▸ ASSIGNMENT: Only the lines from the one with "How do I perform: Click" to the end of the listing below should be set down, exactly as written and without any pictures.

▸ RECORD EXTRACTS:
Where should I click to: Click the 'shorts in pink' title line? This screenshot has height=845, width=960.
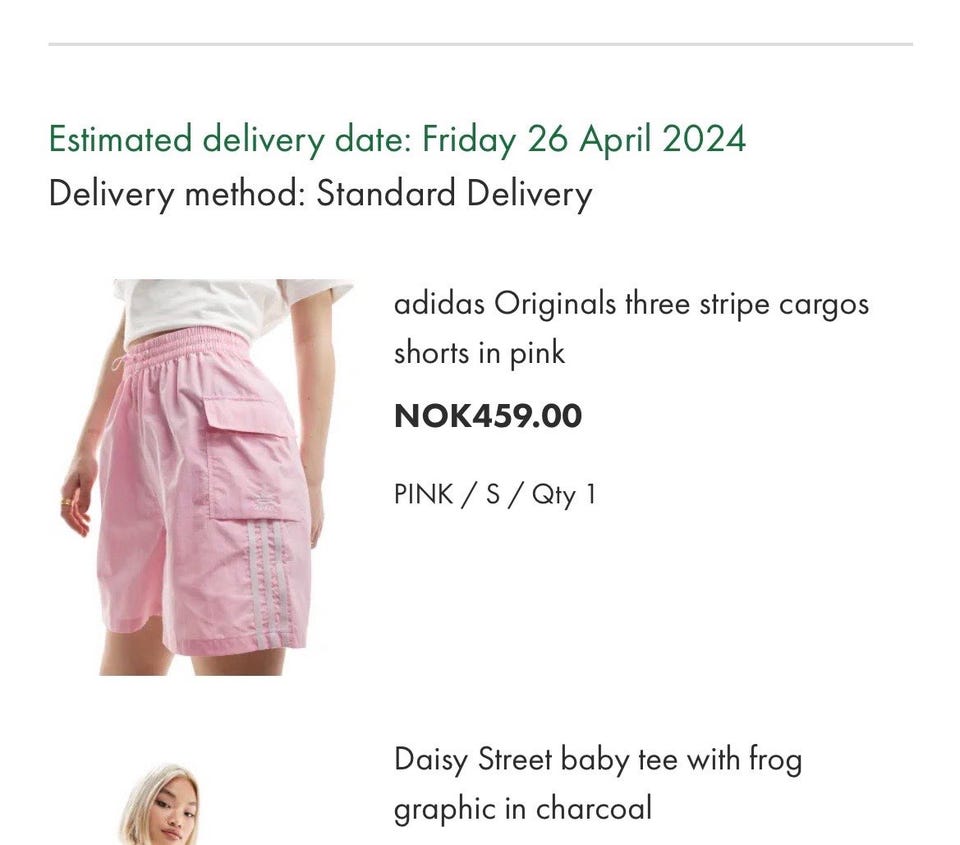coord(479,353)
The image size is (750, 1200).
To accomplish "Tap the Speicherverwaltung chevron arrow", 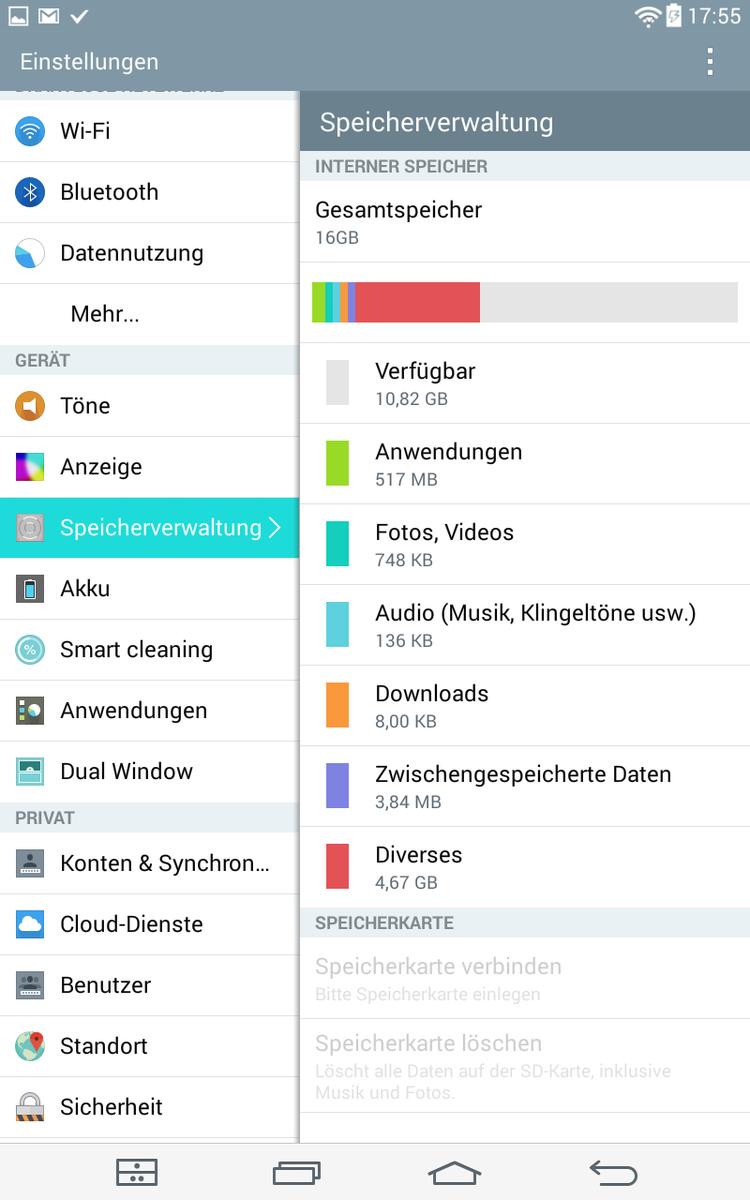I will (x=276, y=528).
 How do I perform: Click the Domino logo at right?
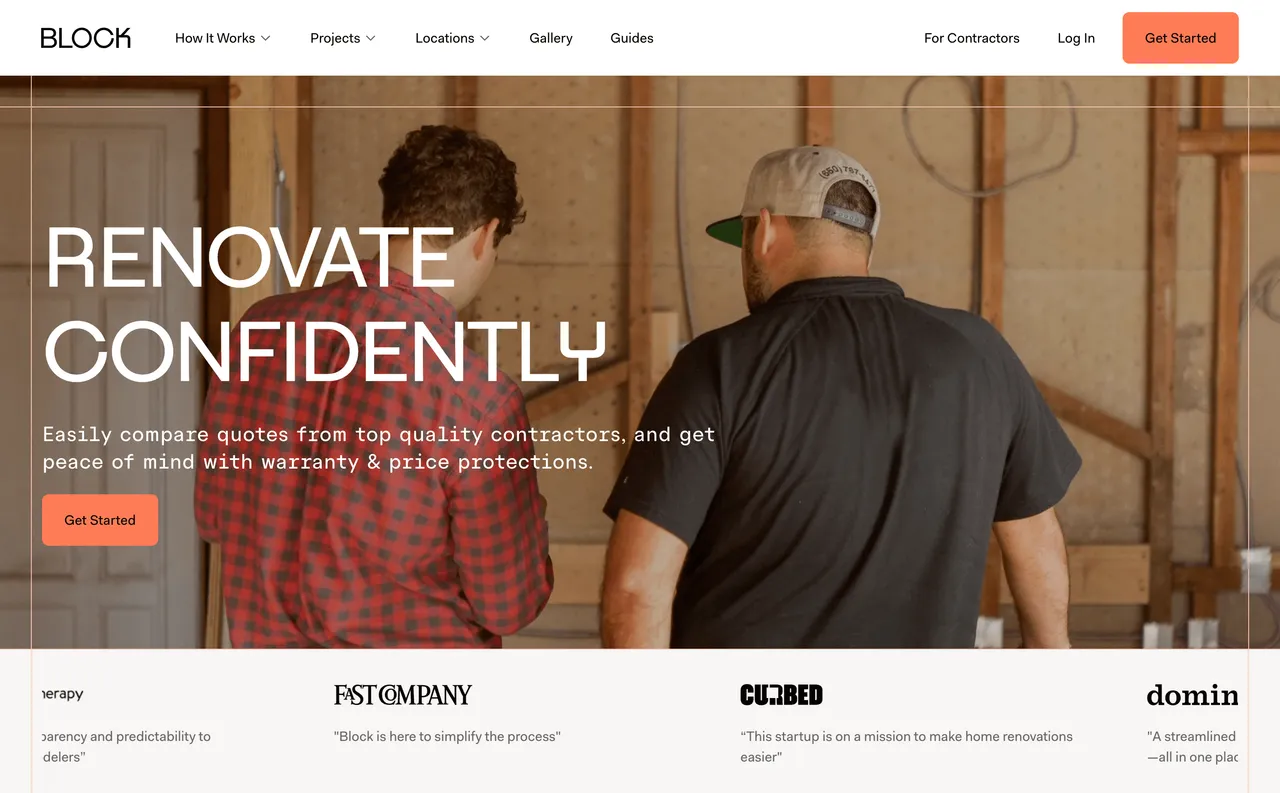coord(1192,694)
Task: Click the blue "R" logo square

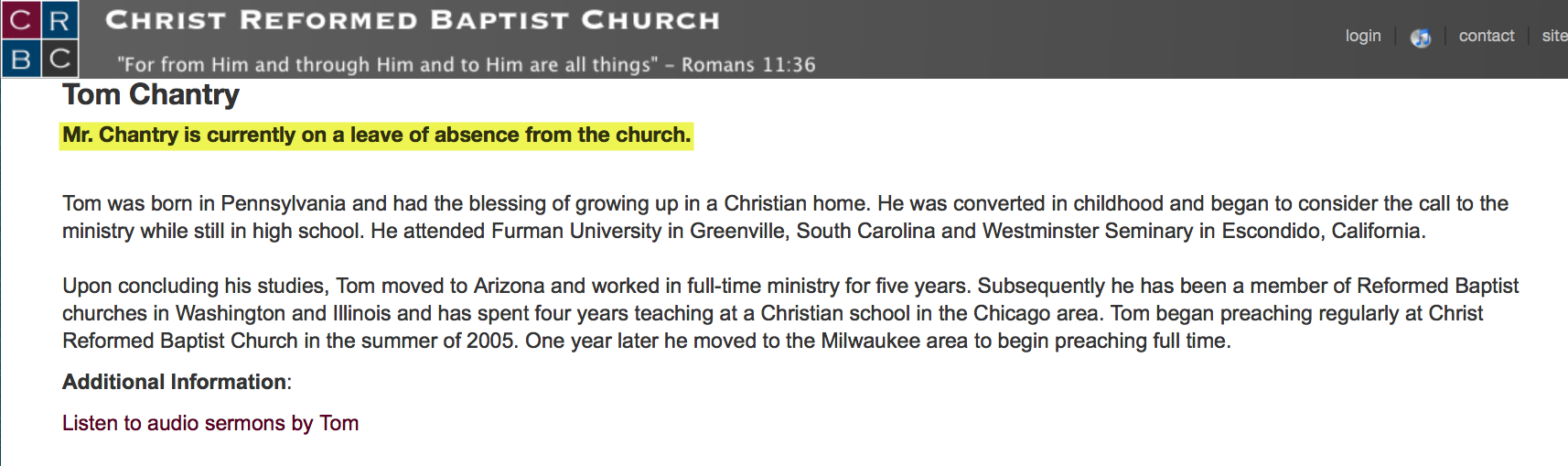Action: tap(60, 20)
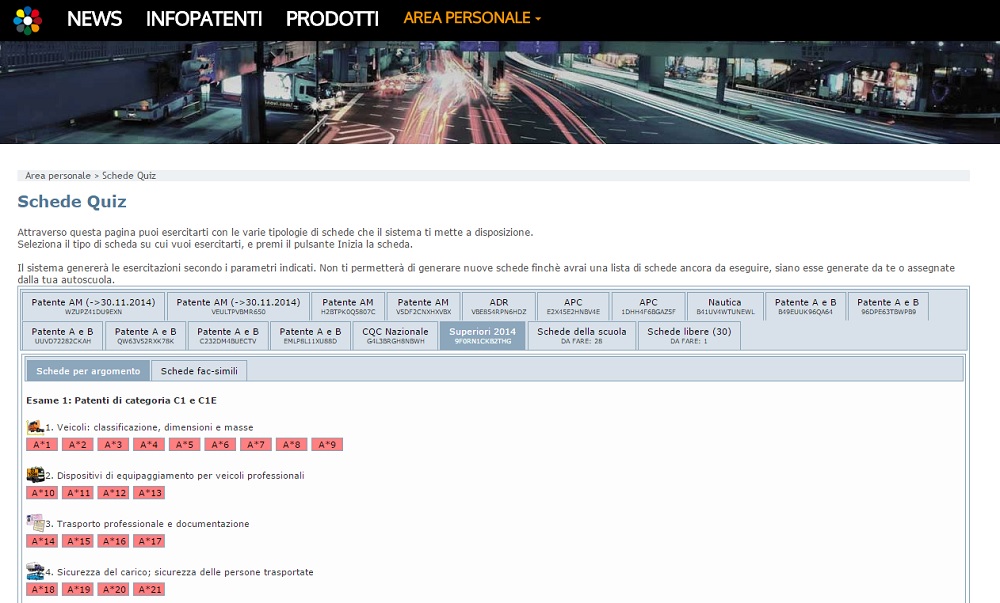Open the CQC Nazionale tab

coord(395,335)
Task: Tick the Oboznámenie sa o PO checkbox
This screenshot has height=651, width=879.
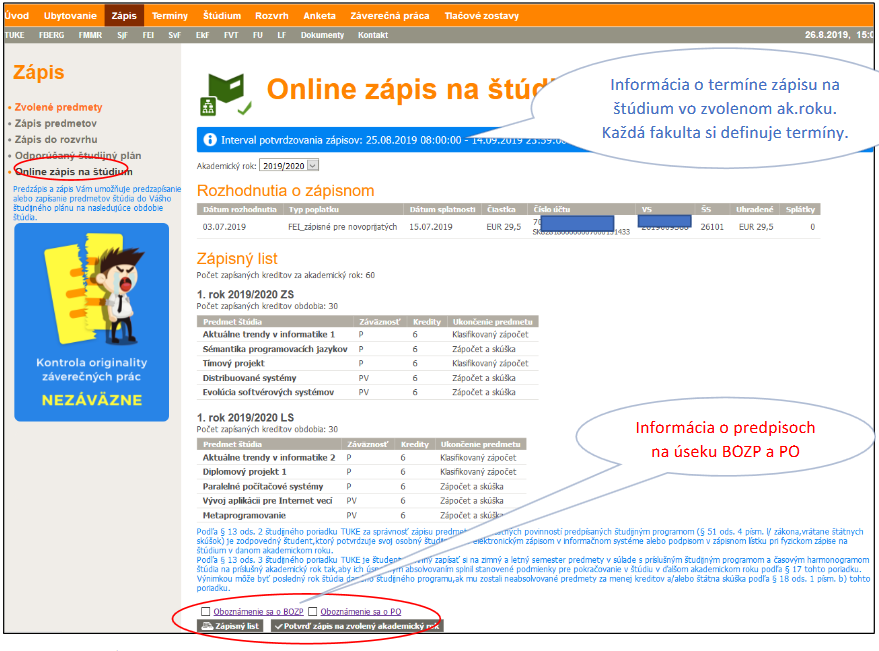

▸ REPLY:
 How do I perform: Click the Domino logo at right?
coord(1192,694)
Task: Click the blue "R" logo square

Action: tap(60, 20)
Open the CQC Nazionale tab

coord(395,335)
Task: Tick the Oboznámenie sa o PO checkbox
This screenshot has height=651, width=879.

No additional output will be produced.